Je ne suis pas certaine qu’il y ait de plus belle saison en Chine que l’automne.
L’hiver y est froid et violent, ou humide et triste. L’été y est pluvieux et moite, ou d’une sécheresse à faire se lever les tempêtes de sable. Je ne suis pas sûre qu’il y ait de vrai printemps, et il conviendrait peut-être plus de le passer à parcourir l’archipel nippon voisin. Mais l’automne des campagnes chinoises a cette nostalgie qui sied à l’esprit avide de douceur.
Il ne me faudrait pas grand-chose pour retourner encore m’enfoncer dans les provinces délaissées, Hubei, Hebei, Hunan, Henan, Anhui… Il suffirait d’une gourmandise réveillée à l’évocation de ces marrons dégustés en se brûlant les doigts à la sortie matutinale d’un train de nuit devant des montagnes embrumées. Il suffirait d’un regard brillant à l’idée de goûter les xiao baozi rempli de farce, achetés à l’unité dans la rue, tenant dans la paume de la main, dégoulinant sur le menton d’un jus de viande délicieux. Il suffit de l’élan profond qui fait que l’on fait confiance et que l’on se laisse porter, au gré des bus et des trains qui sillonnent le pays, et qu’absolument partout on trouve ce que l’on est venu chercher.
Soi-même.
De plus en plus en Asie, le paysage se recompose en fonction de ce qu’en attendent les touristes. Des hutong pékinois repeints de frais aux villas rurales dont le parcours est surorganisé, des portions de la Muraille accessibles par tous les transports les plus modernes aux montagnes taoïstes aux chemins pavés et aux débits de boisson réguliers, la Chine a retenu la leçon du tourisme de masse pour ses propres ressortissants qui parcourent le pays avec force haut-parleurs, talons hauts, casquettes au logo d’entreprise et sac Vuitton, et pour les visiteurs étrangers.
Mais il y a encore des poches. Quelques-unes. Et il y a des moments. Quelques-uns. Et la Chine devient la carte postale que l’on ne croyait plus jamais voir… elle se développe sous nos yeux sans que l’on s’y attendre, elle devient ce que l’on est venu chercher, une part de nous-mêmes.

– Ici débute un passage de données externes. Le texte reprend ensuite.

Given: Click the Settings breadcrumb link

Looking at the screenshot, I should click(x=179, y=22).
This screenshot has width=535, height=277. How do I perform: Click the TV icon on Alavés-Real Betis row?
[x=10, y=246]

J’éviterais à nouveau Shanghai, Canton et Pékin. La mégalopole chinoise lasse par ses vitrines en toc et le rapiéçage m’as-tu vu, je m’enfoncerais à nouveau dans les campagnes. Il faut les chercher, ces petits villages calmes et sereins, certains sont devenus des Disneyland autour de Shanghai, d’autres commencent de figurer sur les itinéraires des groupes chinois dans le Huizhou de l’Anhui, d’autres encore ne reçoivent que peu de visiteurs dans le Fujian et le Zhejiang. En automne, tous étaient vides.
Et de retrouver cette atmosphère incroyable. La lenteur de l’eau qui s’écoule, les activités quotidiennes rurales, les étangs et les saules et le vent et les murmures. Havre paisible loin de tout… La courge sèche au soleil, le pak choy juste cueilli, le linge étendu, la sérénité retrouvée. Pour un peu on ne trouverait pas d’échoppe où acheter de l’eau. Pour un peu il n’y aurait pas de préposé au parking.
Pour un peu il n’y aurait que nous.
Alors on y ferait la seule pause qui ait un sens. Celle des frustrations, des craintes, de la colère et des angoisses, la pause de ce qui est douloureux et non celle de ce qui est bon. Et toute l’amertume disparaîtrait dans les volutes d’un nuage, au milieu des lions et des figures antiques et des caractères peints sur les murs blancs.
Et l’on croquerait dans ce baozi avant qu’il ne refroidisse, comme on croque dans la vie…
ça donne envie !
et ça me fait penser à un livre que je viens de terminer, de Fuschia Dunlop: "Shark's fin and Sichuan pepper" où elle raconte ses aventures culinaires dans une Chine en plein changement.
@ Miss Sunalee : je ne connais pas du tout mais rien que le sujet, cela me fait venir l'eau à la bouche ! Je note, merci ! 🙂
quelle sérénité et cette ...paix. Le temps s'est arrêté...
@ Vinzzledoc : totalement... et cela fait un bien fou ! 🙂
la chine antique en plein effervescence,bien décrit par les images à l'ancienne.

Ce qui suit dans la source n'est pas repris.